**WHAT THE TASK ASKS:**
Locate "Instruction: Import a texture file" in the listing. Transcribe the line that contains it and every line that follows, through the last, omitting all pictures.
◇ ◇ ◇ ◇
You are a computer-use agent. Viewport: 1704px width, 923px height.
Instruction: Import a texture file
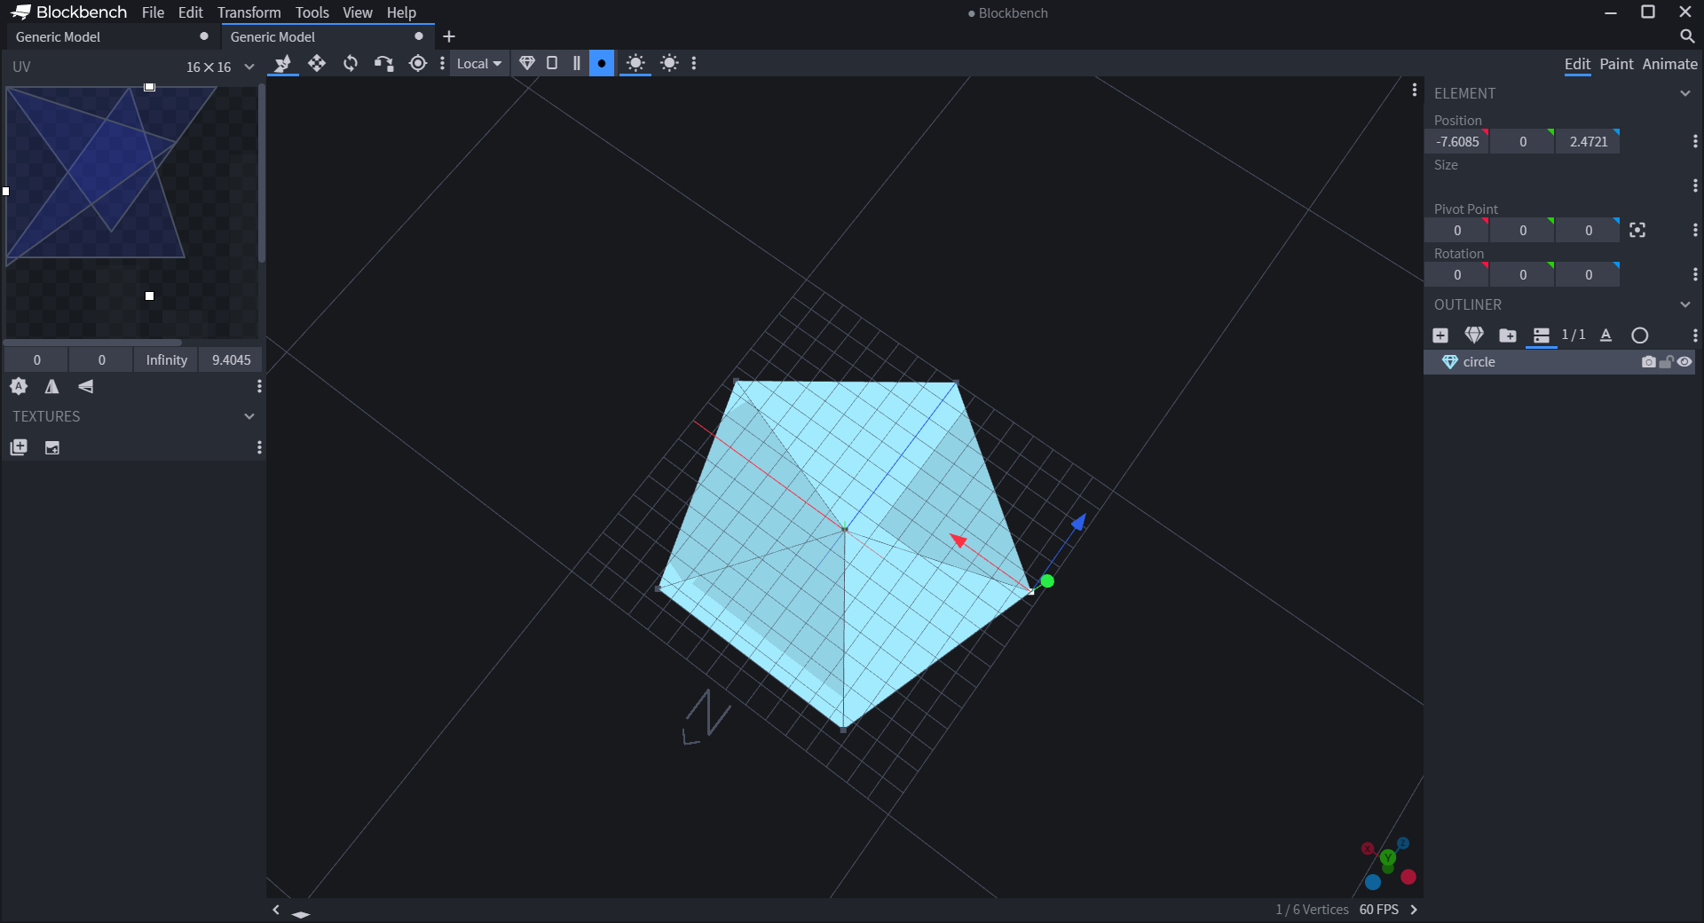[52, 448]
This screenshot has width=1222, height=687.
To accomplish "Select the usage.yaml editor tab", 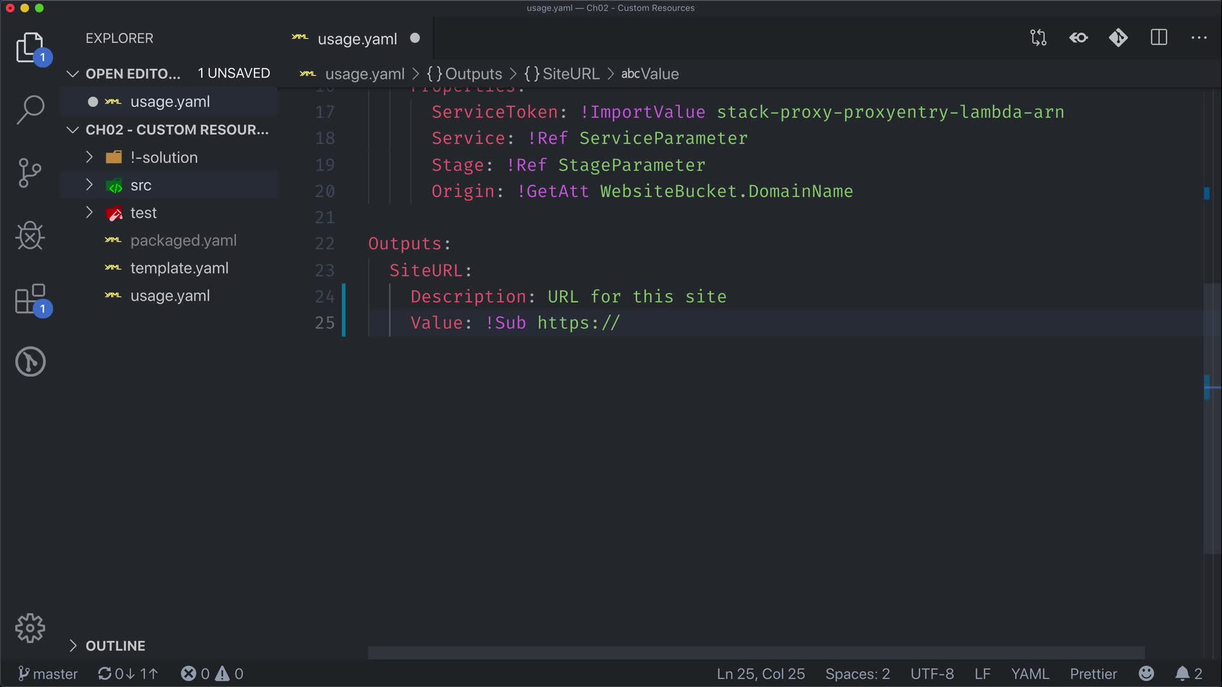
◇ ◇ ◇ ◇
**FINISHED TASK:**
Instruction: Import a texture file
[52, 448]
This screenshot has width=1222, height=687.
To accomplish "Select the usage.yaml editor tab", 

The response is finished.